El chavoruco domina el arte de hablar mucho sin decir su edad. Usa frases motivacionales tipo “la edad está en la mente” o “lo importante es mantenerse activo”. Firma un tratado de paz con la realidad: “pero bien, todo bien”. Y cuando la conversación decae, revive el tema de “cuando las fiestas eran buenas”. Lo cuenta una y otra vez, añadiendo detalles nuevos, como si el recuerdo pudiera alargar el tiempo.

Y, sin embargo, hay algo profundamente entrañable en él. Su negación no es vanidad, es resistencia poética. Es el último romántico del entusiasmo, el único que todavía cree que con buena actitud y un ibuprofeno se puede desafiar a la biología. Sabe que el cuerpo le manda avisos, pero los ignora con la sabiduría de quien ya pagó demasiadas facturas para rendirse ahora.

El chavoruco no niega la edad: la negocia con sarcasmo y una rodilla en huelga.

No lo juzgues cuando lo veas bailando, sudando y cantando un clásico que ya nadie recuerda. No te burles cuando diga “la edad es solo un número” mientras se acomoda la faja lumbar.
Agradécele, porque gracias a él, el mundo sigue siendo un lugar donde la juventud no se mide en años, sino en la capacidad de seguir haciendo el ridículo con elegancia.

No es una fase, es una religión portátil, una secta del optimismo con paracetamol incluido.

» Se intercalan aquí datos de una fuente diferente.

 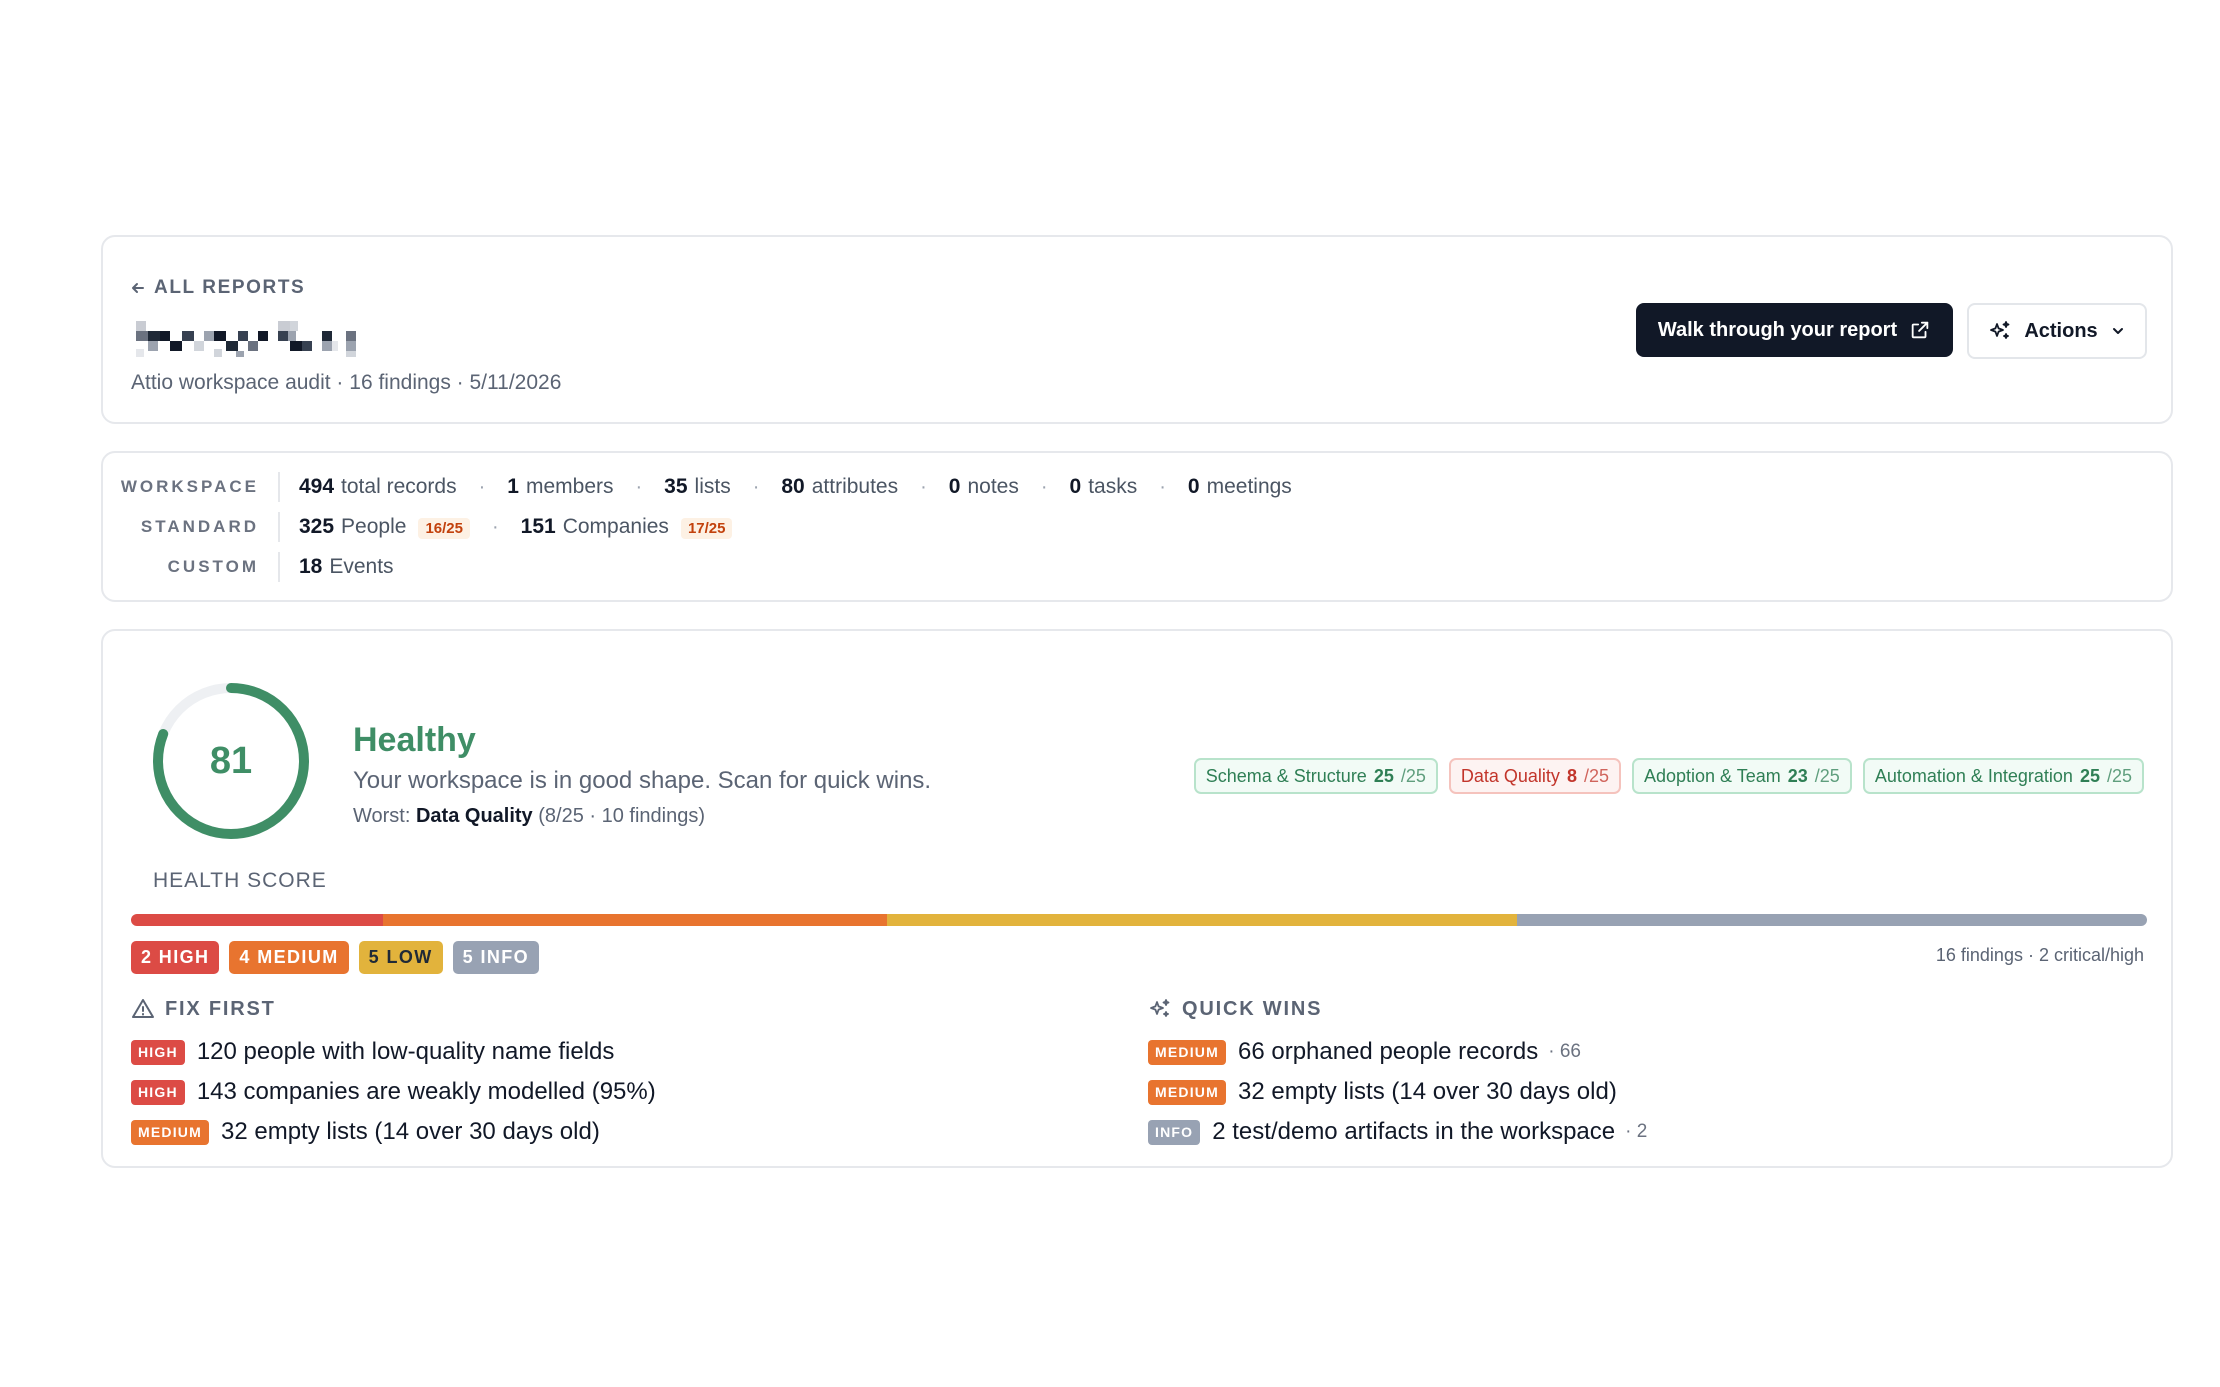 I want to click on quick-wins-title: QUICK WINS, so click(x=1252, y=1008).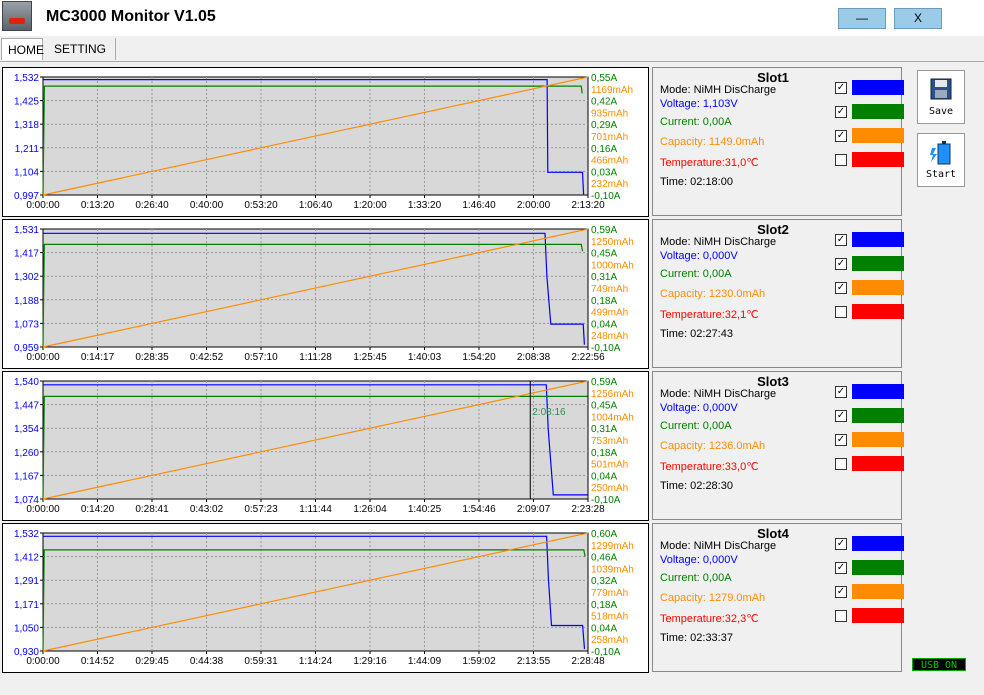 The height and width of the screenshot is (695, 984). I want to click on slot-voltage: Voltage: 0,000V, so click(699, 560).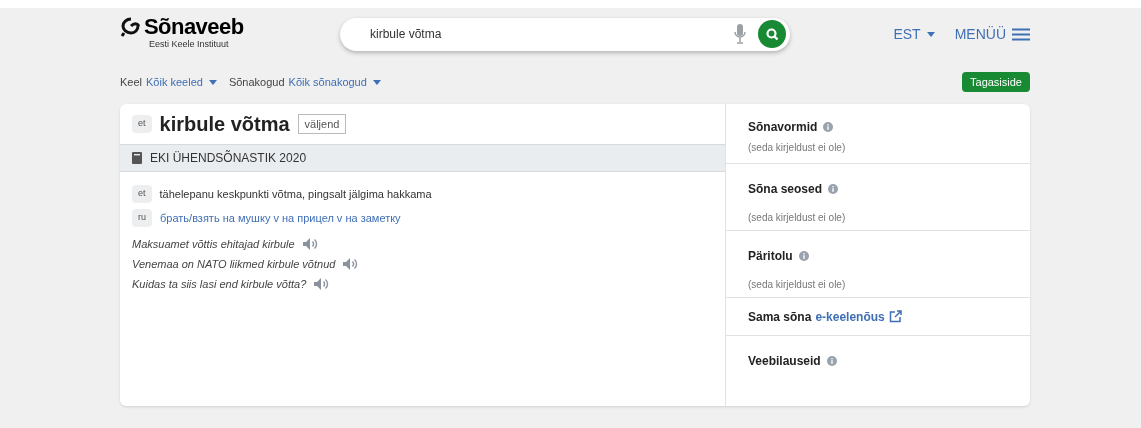  Describe the element at coordinates (296, 194) in the screenshot. I see `definition-text: tähelepanu keskpunkti võtma, pingsalt jälgima hakkama` at that location.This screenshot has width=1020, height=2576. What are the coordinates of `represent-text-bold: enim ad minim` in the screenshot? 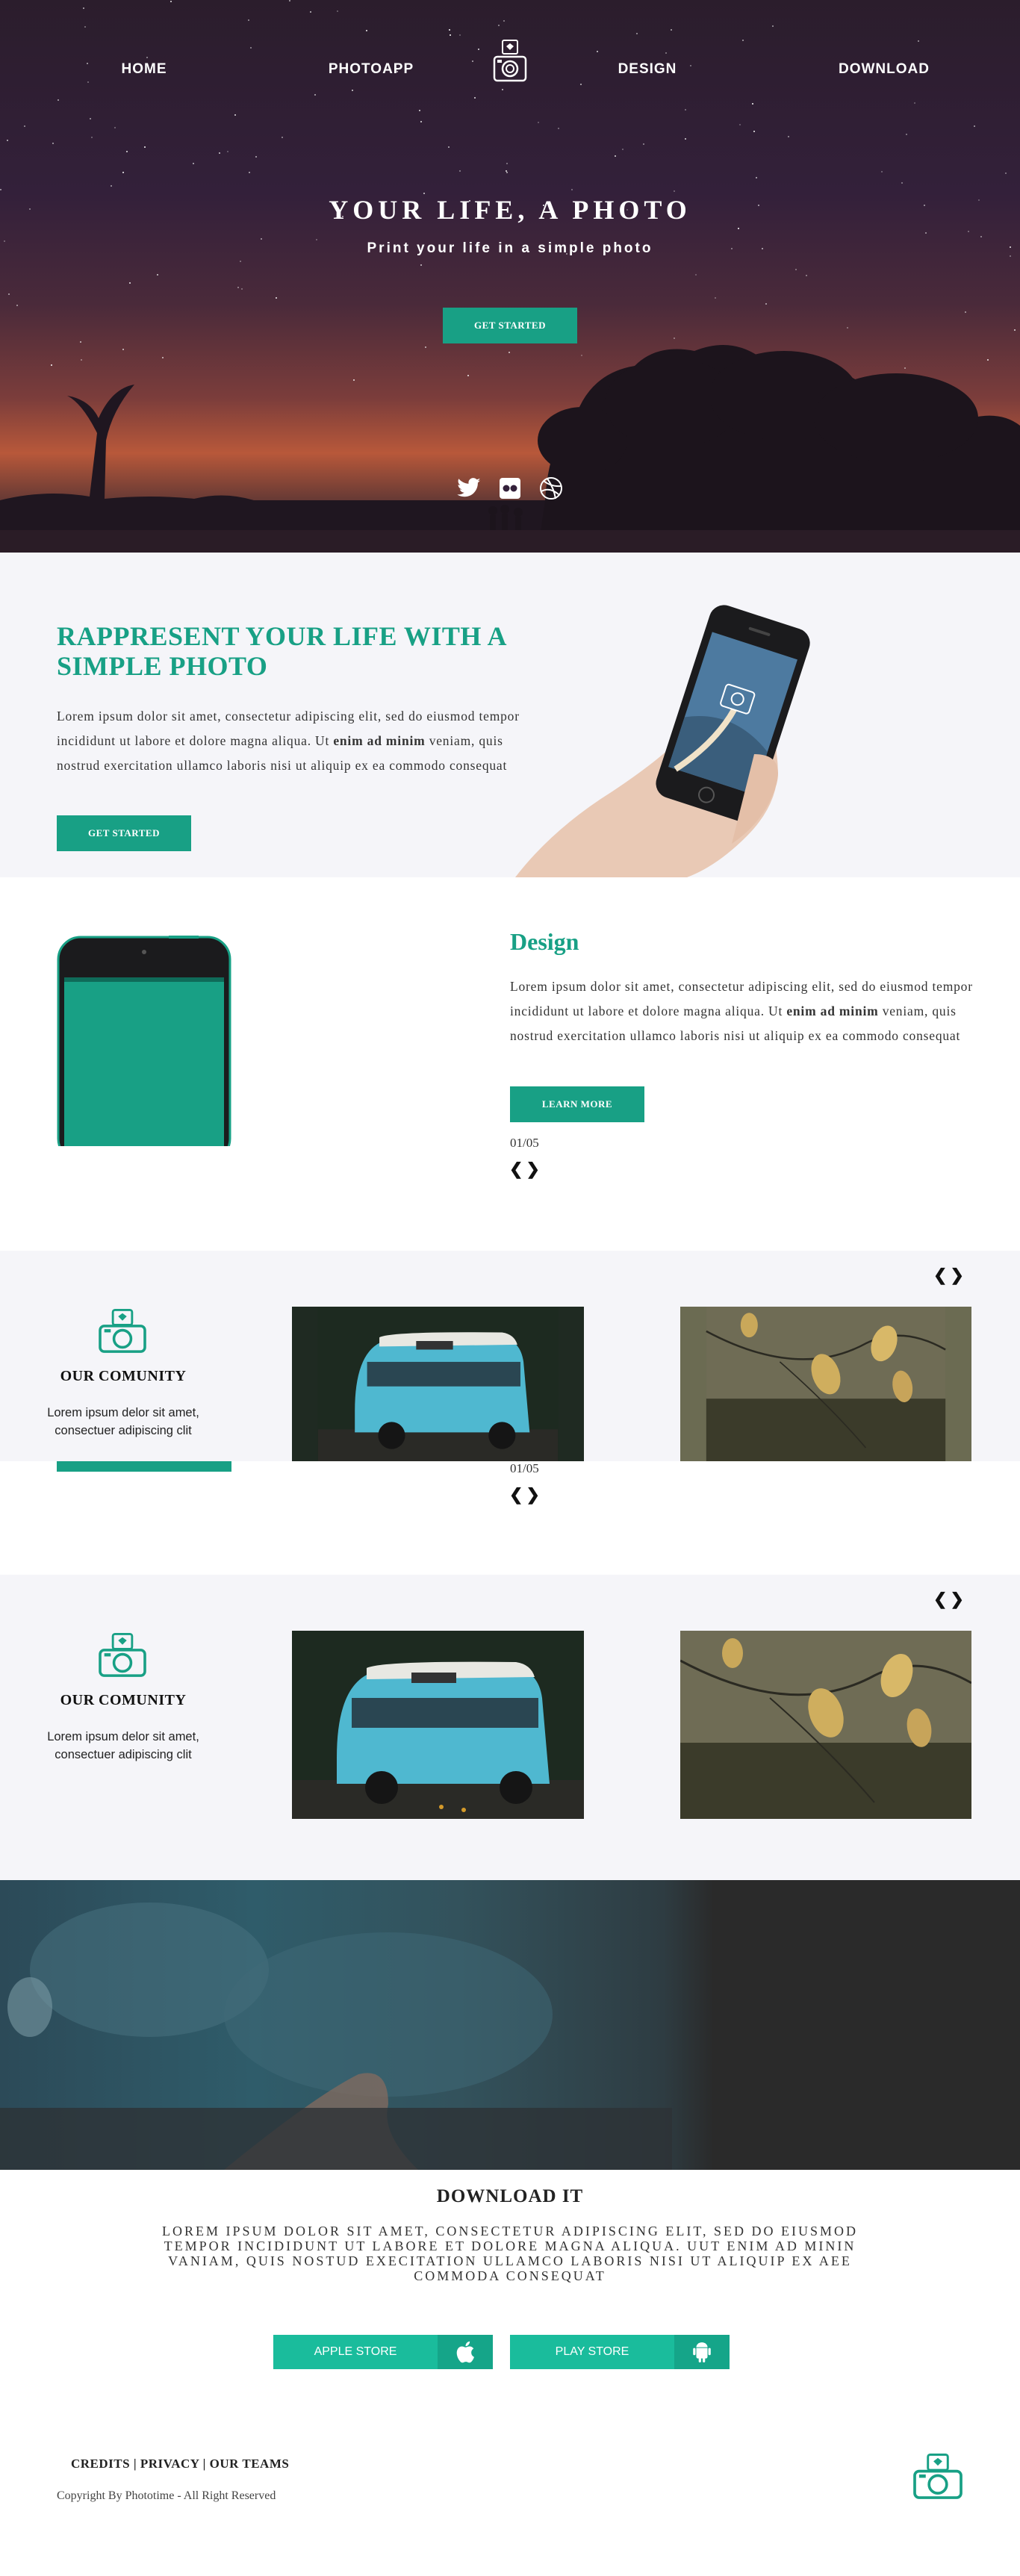 It's located at (379, 740).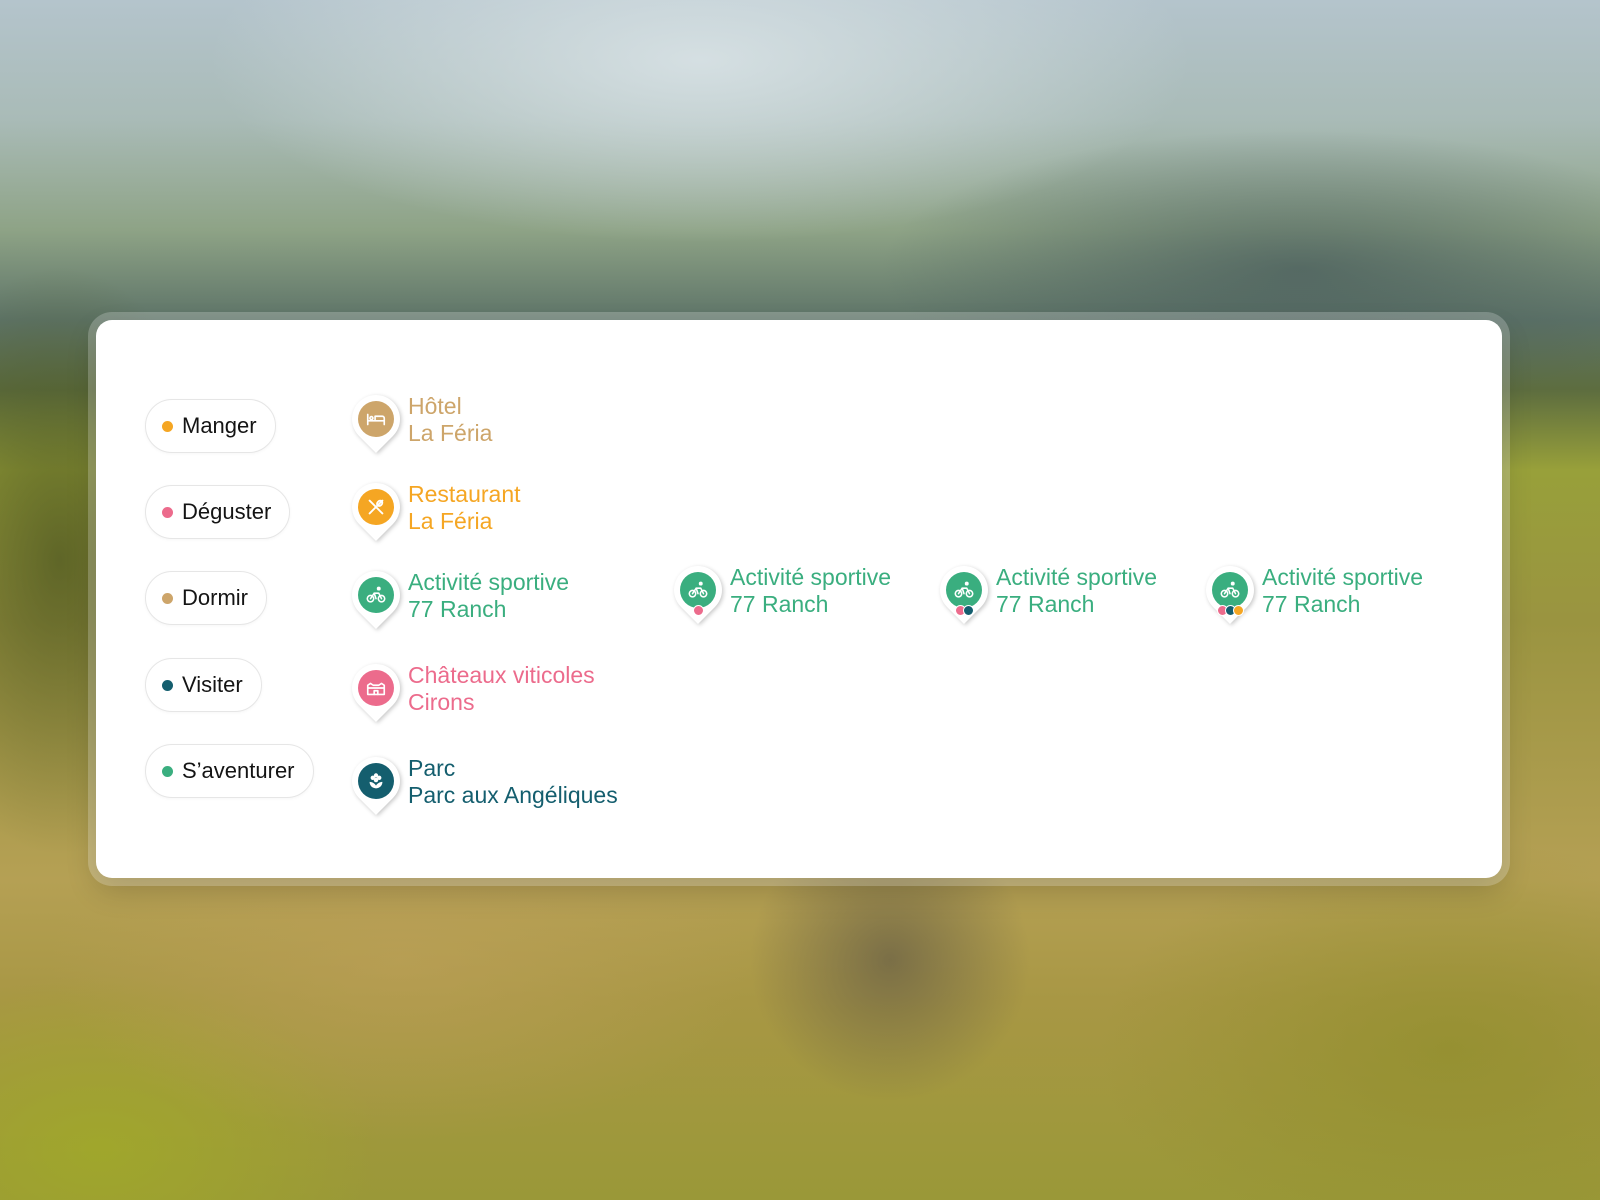 Image resolution: width=1600 pixels, height=1200 pixels. What do you see at coordinates (480, 781) in the screenshot?
I see `map-marker-parc: Parc Parc aux Angéliques` at bounding box center [480, 781].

Mientras el resto envejece en silencio, él se peina, se ajusta la gorra y enfrenta la realidad con su grito de guerra eterno:


“¡Yo todavía puedo!”

Y claro que puede.
Solo que ahora el entusiasmo es proporcional al Tylenol que toma antes de cada intento.

Porque la eternidad del chavoruco no se mide en la INE, sino en cuántas veces jura que aún levanta suspiros y lo único que levanta… es la ceja.